As a new member of a Maharashtrian household I used to get pretty impressed with this approach to daily meals and the care taken by home cooks like my mother-in-law to make sure the offerings varied. Now I know better; she had a huge repertoire to chose from. There truly is a mind-boggling variety of condiments to be found all over peninsular India. The peel thogayal you find on a South Indian thali is an expression of exactly the same sentiment. Some can be elaborate like alu wadi, while others nothing more than a couple of ingredients combined in a few quick steps that occasionally involve stir-frying to develop a different dimension of an otherwise ordinary ingredient, this bottle gourd-peel chutney, for instance. Heat from chilies, red or green, or dried, is usually an indispensable ingredient in most chutneys.
North Indian chutneys are mostly made from wet, raw ingredients though we do have a few cooked ones such as mango and pineapple relishes, with longer shelf lives. But I can’t think of a chutney in the manner of chunky chutney-podis that are found in abundance as soon as you move south of the Vindhyas. Everything and anything seems to offer an opportunity to be roasted or sauteed and ground into one! From seeds and leaves, to peels and dried seafood, the possibilities seem endless once you add a little spice and a chili. They could be sweet and tart, or hot and pungent, introducing vital micro-nutrients in a casual way to balance the flavours and nutrition on the plate.

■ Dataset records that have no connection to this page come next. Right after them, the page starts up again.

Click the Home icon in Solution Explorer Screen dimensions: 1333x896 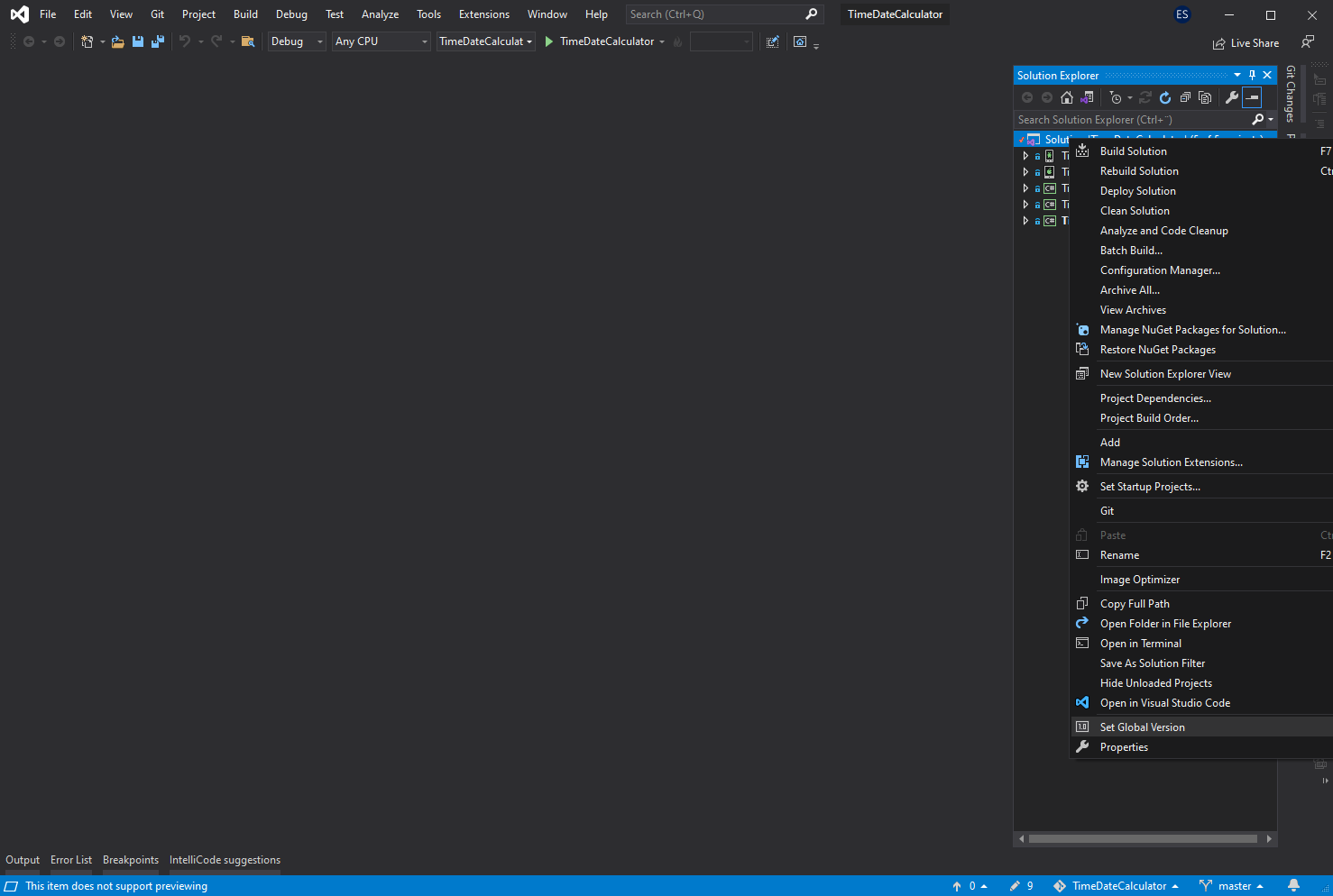(1067, 97)
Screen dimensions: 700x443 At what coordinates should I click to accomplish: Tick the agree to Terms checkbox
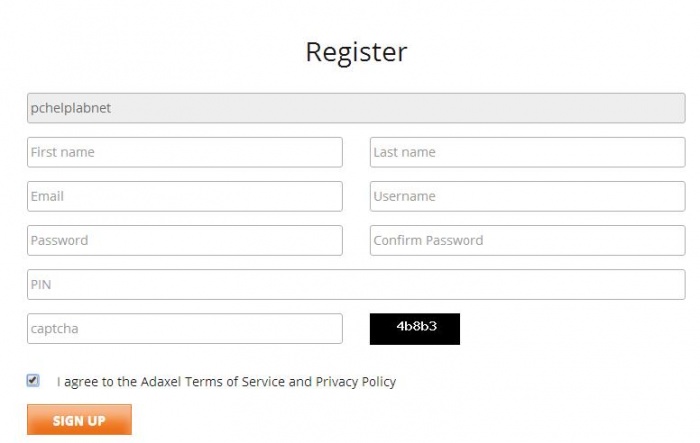pos(34,380)
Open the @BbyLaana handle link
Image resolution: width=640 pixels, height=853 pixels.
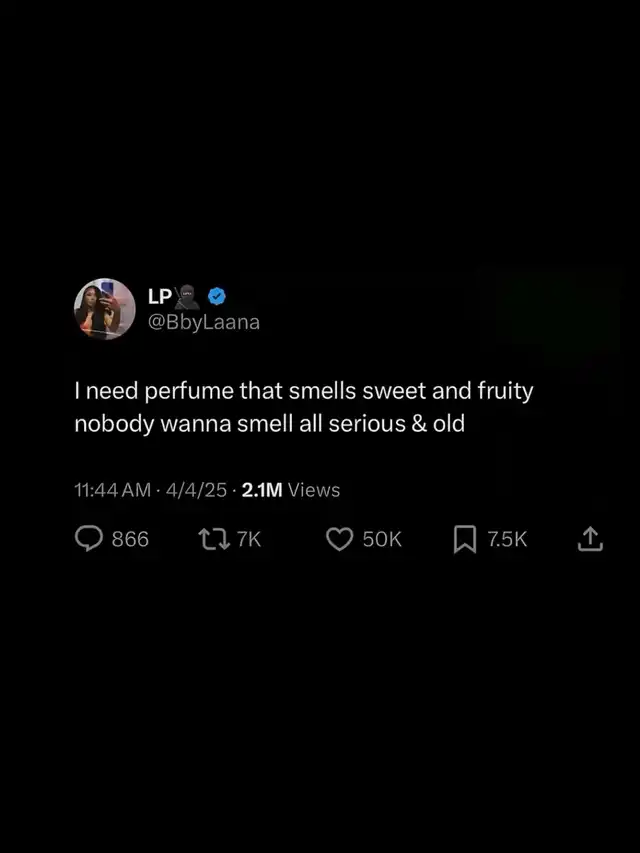[204, 322]
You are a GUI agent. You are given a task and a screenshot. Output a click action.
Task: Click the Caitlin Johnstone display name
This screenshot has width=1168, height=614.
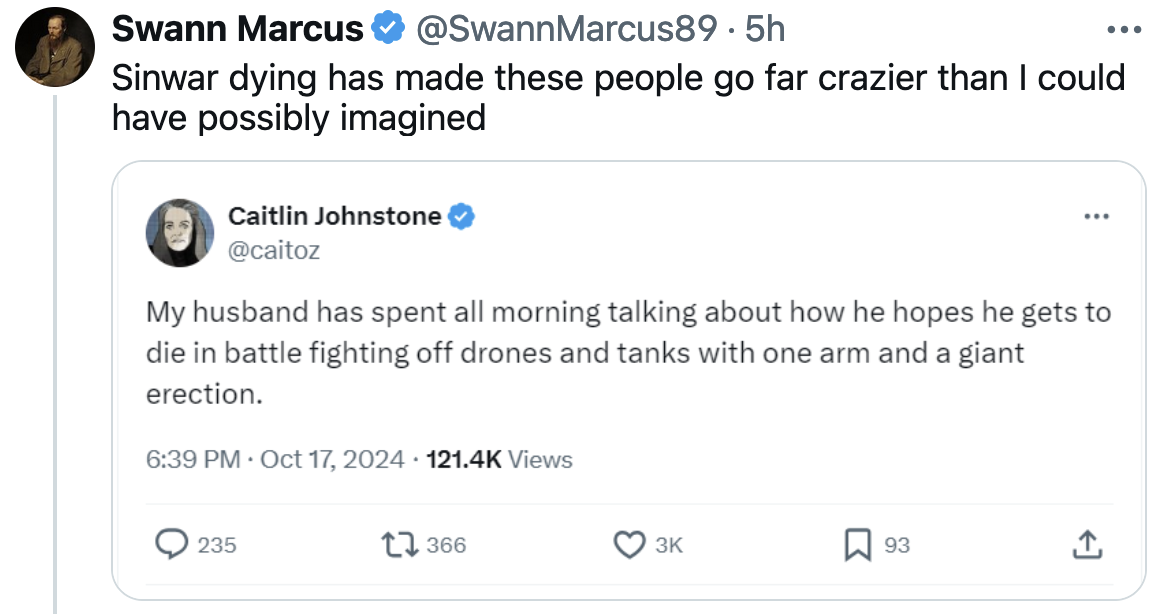334,215
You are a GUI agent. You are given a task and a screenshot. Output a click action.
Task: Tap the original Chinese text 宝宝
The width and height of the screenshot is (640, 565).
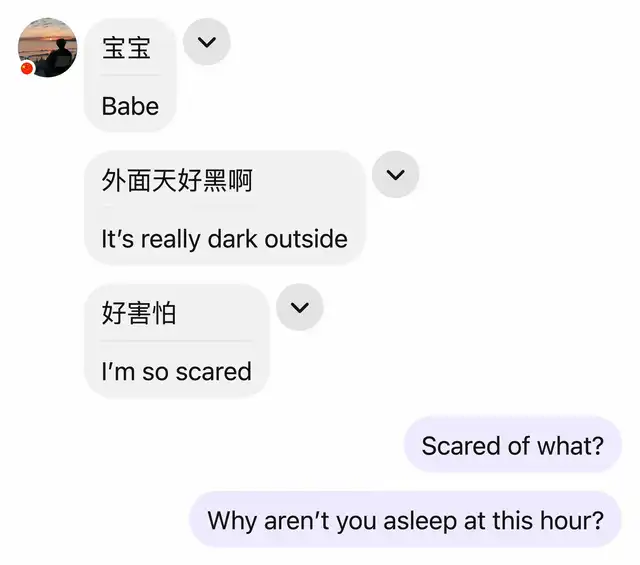[126, 48]

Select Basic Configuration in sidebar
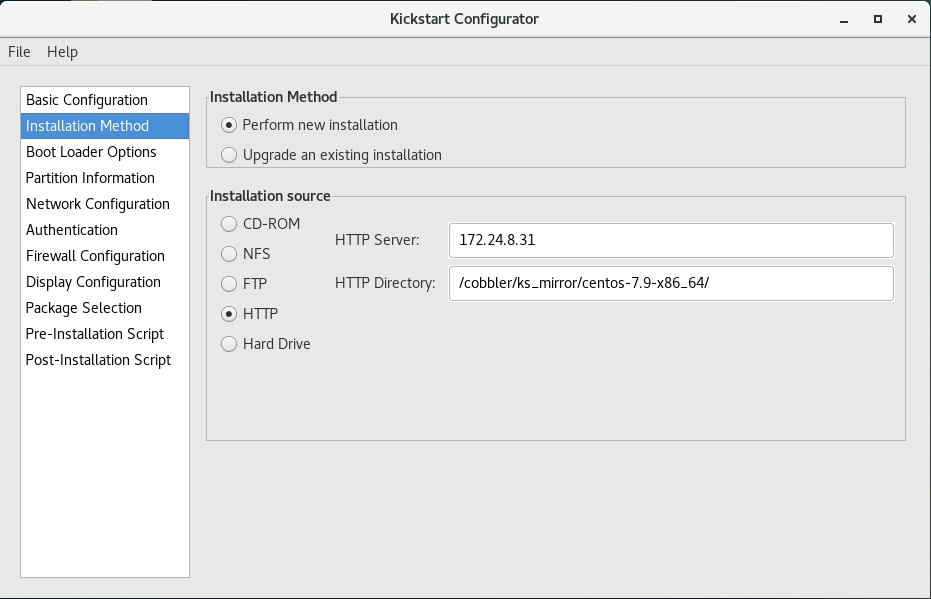coord(87,100)
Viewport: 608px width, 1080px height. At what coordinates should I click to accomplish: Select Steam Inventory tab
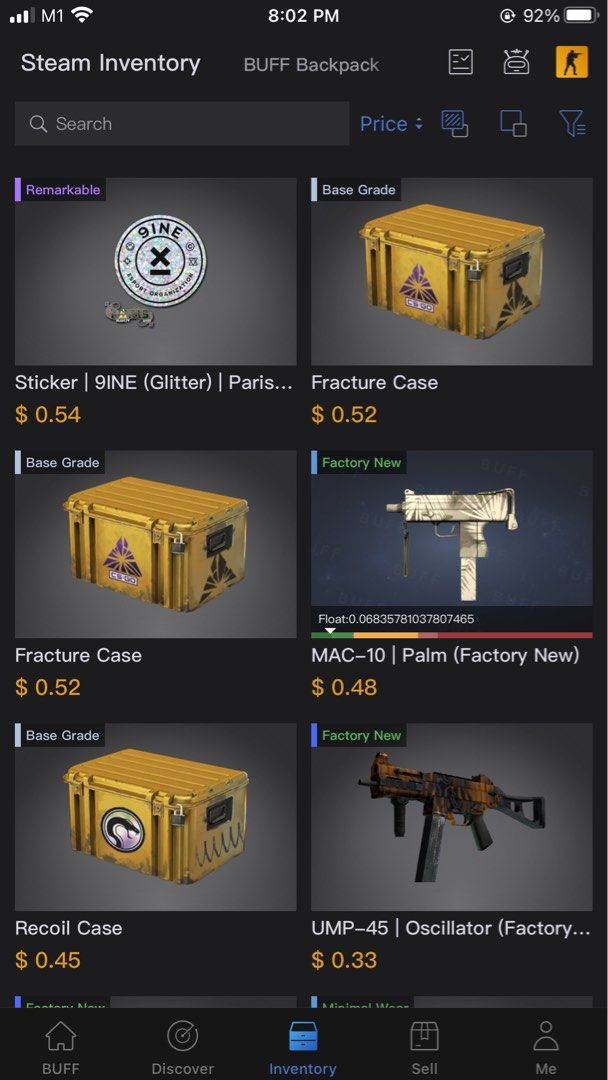[x=110, y=63]
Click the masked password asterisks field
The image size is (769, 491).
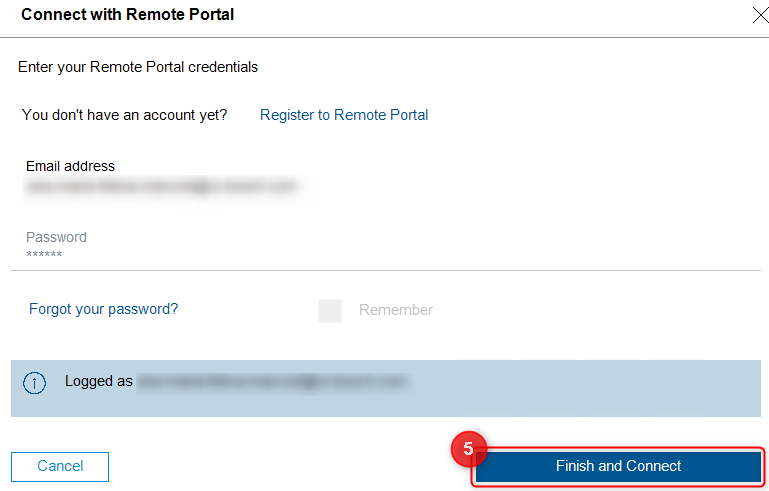[44, 255]
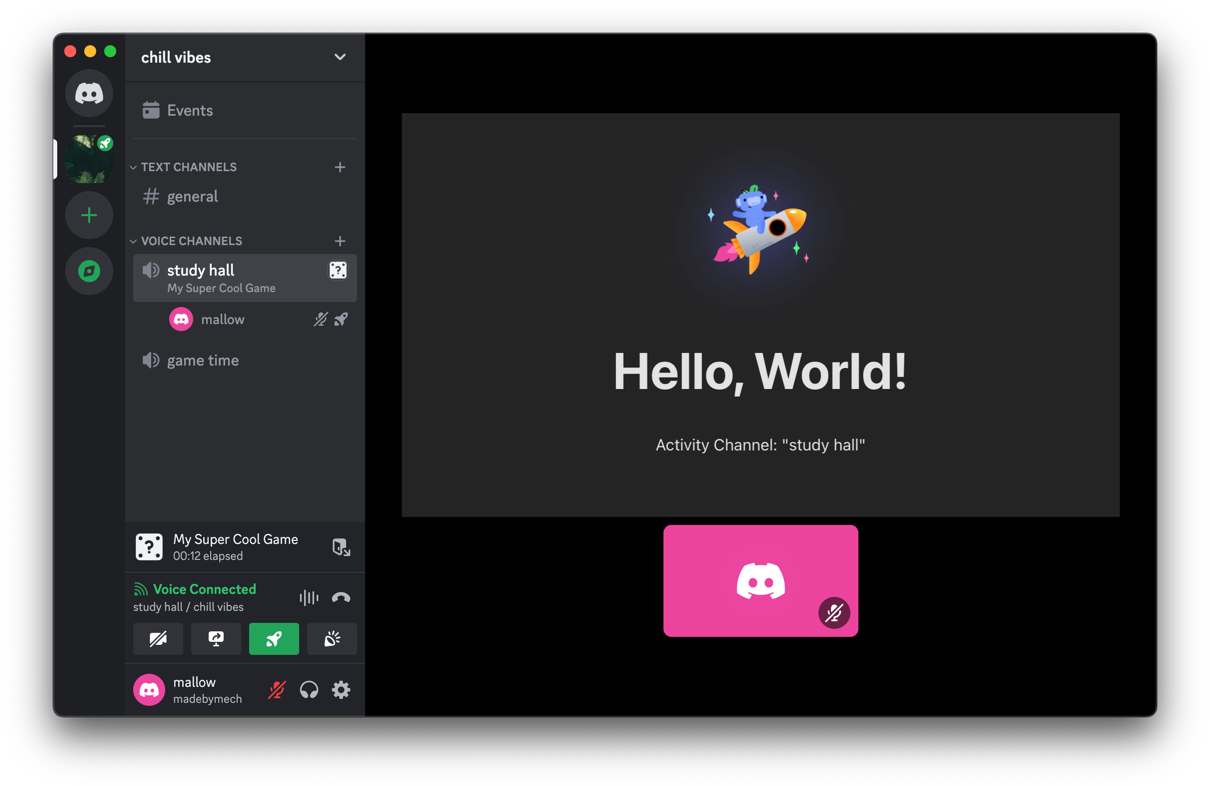Open the Explore Discoverable Servers icon
Image resolution: width=1210 pixels, height=786 pixels.
[89, 270]
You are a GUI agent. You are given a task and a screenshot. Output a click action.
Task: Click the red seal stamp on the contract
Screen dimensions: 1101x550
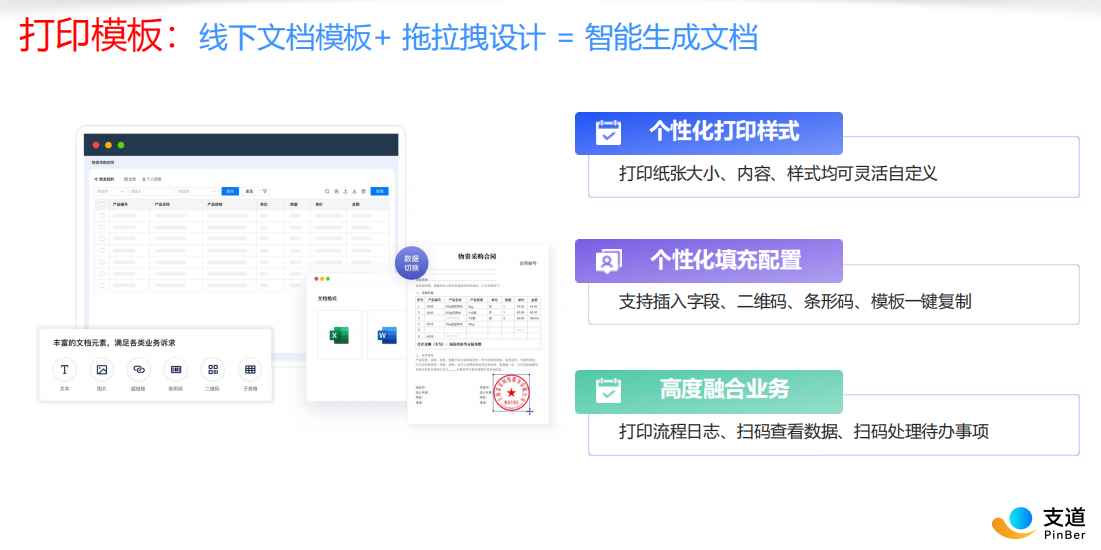click(511, 394)
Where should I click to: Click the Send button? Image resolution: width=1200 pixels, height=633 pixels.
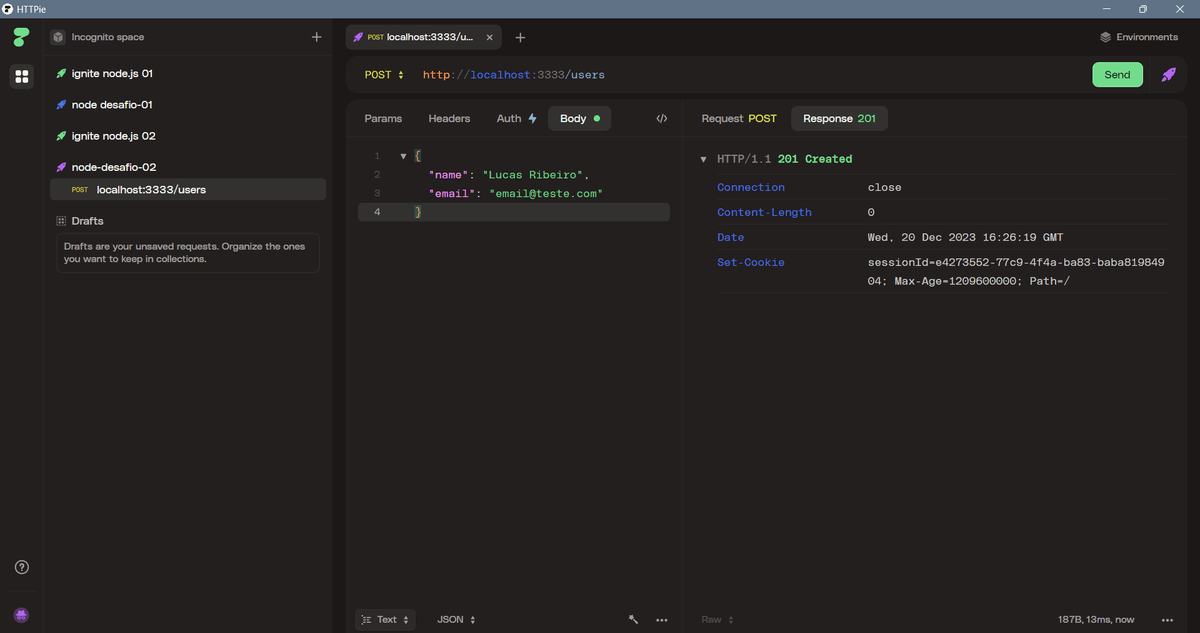click(1117, 75)
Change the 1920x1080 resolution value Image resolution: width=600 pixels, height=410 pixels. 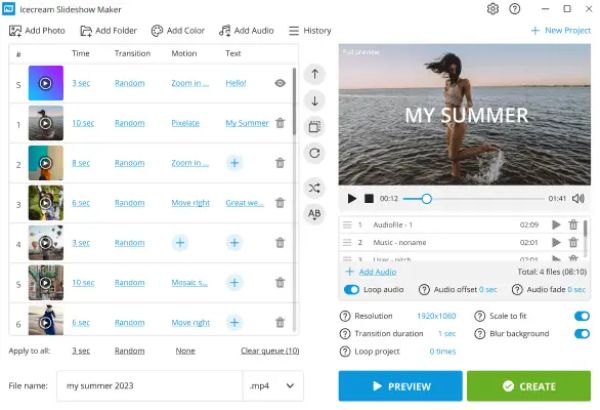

I was recently in Aurangabad mixing work and leisure. Prasad and Anagha live there. A few phone calls back and forth and it looked like the old gang (remember Valley of Flowers?) would get together for the weekend after I had served my official time with the students. Vijay joined us on Friday, and Anju and Kiran drove down from Pune early Saturday morning. Anagha is an excellent cook and host. We ate and we drank, and cooked lachha paranthas together. The meals were rounded off with nightly visits to Tara Pan Center, an Aurangabad landmark. Sharfubhai, the owner, has built up the business from scratch in a little over 30 years. This place is a mecca for pan aficionados and features over 50 types of pan (pronounced pa-ahn) with betel leaves sourced from all over the country to create the distinctive pans.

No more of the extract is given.